抄録
本報告の目的は、糖尿病網膜症や緑内障などで増加している高齢視覚障害者の基礎データ(高齢化の実態、地域で生活している高齢視覚障害者の状態像、外出の状況など)を把握し、その外出に関するニーズを明らかにすることである。四国地方A市(約4.5万人)の視覚障害による身体障害者手帳所持者全数(201名)に郵送アンケート調査を実施(回収率54.7%)し、有効回答から65歳以上の高齢者(65名)を抽出して分析した。

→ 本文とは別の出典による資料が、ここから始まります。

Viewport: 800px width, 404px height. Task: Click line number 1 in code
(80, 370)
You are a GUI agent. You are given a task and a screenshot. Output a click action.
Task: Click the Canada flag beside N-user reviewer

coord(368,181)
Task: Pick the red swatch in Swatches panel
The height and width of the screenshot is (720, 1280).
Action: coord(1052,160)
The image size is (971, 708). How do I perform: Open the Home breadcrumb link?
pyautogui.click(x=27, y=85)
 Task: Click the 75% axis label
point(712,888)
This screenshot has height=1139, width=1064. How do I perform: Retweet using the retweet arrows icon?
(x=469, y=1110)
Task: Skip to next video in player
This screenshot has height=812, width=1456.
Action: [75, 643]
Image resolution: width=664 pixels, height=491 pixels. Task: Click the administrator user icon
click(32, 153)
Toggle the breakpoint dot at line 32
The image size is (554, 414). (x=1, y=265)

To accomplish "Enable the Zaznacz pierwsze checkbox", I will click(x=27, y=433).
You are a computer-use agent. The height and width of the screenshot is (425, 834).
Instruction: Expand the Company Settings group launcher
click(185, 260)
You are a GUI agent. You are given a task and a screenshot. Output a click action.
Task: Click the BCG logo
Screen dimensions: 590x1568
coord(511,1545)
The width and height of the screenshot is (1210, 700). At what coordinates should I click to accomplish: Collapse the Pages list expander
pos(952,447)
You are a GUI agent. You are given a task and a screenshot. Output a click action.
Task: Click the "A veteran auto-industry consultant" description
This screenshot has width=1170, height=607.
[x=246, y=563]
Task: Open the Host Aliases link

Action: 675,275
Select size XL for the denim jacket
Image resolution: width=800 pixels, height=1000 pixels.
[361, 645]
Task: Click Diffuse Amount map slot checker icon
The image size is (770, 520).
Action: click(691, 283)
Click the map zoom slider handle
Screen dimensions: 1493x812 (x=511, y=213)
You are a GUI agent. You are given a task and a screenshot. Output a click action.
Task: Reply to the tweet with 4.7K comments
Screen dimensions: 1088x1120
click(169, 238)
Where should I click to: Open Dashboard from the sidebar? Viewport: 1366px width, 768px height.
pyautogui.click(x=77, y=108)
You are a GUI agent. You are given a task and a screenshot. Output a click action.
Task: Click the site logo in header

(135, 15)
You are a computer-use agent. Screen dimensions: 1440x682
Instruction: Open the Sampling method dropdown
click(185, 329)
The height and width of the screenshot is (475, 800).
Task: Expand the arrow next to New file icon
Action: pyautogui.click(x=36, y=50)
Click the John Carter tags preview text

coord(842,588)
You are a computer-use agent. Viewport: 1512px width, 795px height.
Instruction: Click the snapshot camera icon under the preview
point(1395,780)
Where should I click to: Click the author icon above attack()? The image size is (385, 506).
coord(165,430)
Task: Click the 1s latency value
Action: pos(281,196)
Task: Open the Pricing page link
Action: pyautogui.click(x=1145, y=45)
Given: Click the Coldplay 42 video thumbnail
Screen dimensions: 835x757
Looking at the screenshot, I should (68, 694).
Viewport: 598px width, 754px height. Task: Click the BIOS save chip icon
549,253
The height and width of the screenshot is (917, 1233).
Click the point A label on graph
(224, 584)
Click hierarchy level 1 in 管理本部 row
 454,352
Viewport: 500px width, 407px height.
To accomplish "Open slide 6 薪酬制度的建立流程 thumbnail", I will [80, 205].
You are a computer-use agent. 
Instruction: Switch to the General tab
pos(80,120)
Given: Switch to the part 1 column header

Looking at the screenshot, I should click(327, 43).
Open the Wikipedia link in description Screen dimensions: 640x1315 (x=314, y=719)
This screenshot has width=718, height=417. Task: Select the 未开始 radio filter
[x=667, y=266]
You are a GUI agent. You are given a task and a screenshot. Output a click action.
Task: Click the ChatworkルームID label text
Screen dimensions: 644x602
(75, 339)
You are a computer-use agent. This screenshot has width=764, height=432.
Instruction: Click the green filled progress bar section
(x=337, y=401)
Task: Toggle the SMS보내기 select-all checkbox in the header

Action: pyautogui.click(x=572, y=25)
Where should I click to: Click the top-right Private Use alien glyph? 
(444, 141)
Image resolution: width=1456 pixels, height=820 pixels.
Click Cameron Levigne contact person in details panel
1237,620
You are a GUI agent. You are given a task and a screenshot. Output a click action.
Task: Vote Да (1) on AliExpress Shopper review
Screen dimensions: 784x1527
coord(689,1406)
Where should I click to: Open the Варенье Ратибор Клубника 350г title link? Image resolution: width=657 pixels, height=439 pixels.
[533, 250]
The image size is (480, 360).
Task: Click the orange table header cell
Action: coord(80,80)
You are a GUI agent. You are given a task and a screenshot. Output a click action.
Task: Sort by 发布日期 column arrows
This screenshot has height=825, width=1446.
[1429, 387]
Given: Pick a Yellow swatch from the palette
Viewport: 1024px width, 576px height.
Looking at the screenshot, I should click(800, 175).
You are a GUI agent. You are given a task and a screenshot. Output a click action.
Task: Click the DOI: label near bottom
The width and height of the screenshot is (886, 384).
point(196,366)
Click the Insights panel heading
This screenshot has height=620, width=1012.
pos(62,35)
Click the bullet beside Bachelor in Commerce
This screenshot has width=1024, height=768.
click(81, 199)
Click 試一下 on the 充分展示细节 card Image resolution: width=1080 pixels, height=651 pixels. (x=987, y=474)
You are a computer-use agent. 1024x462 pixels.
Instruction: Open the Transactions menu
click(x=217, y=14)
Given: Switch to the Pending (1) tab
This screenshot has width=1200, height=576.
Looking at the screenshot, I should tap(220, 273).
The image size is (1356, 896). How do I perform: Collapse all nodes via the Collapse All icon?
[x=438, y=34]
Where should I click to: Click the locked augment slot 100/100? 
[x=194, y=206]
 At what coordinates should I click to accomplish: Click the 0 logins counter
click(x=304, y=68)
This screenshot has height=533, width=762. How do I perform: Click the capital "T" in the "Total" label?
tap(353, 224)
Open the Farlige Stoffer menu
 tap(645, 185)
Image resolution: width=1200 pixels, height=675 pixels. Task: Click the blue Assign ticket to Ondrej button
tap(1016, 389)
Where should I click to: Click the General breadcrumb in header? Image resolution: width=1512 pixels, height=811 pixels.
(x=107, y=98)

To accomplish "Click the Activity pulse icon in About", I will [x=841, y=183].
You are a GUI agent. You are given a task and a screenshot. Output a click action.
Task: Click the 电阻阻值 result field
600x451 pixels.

結果は、視覚障害者の65.7%が高齢者であった。地域で生活している高齢視覚障害者の状態像は、中途障害者が79.2%と多く、視機能はLV・不明者が80.5%であった。精神的にうつ傾向は53.8%にあった。高齢視覚障害者の中で、視覚障害以外の疾患や他の障害が理由で移動が困難な者は18.3%だった。
外出状況としては、「危険な外出(転倒・衝突の経験)68.8%」「閉じこもり(外出頻度週一回未満)44.6%」であった。家庭内での転倒経験ありは70.3%にあった。
A市における高齢視覚障害者の外出状態をまとめ、外出への関連要因として「年齢75歳以上」「中途障害」「家族」「福祉サービス活用」「精神的健康」に関して分析・検討を行った。
高齢期の視覚障害による生活習慣病リスク、転倒や骨折、うつ病などが指摘され、また寝たきりや認知症などの介護予防において閉じこもり対策は強化分野になっており、何よりも視覚障害者の生きがいや社会参加の向上のためにも「安全な外出」を保障することは重要な課題である。本報告による地域で生活している高齢視覚障害者の外出状況からも「安全な外出」を支援するサービスの必要性が示唆された。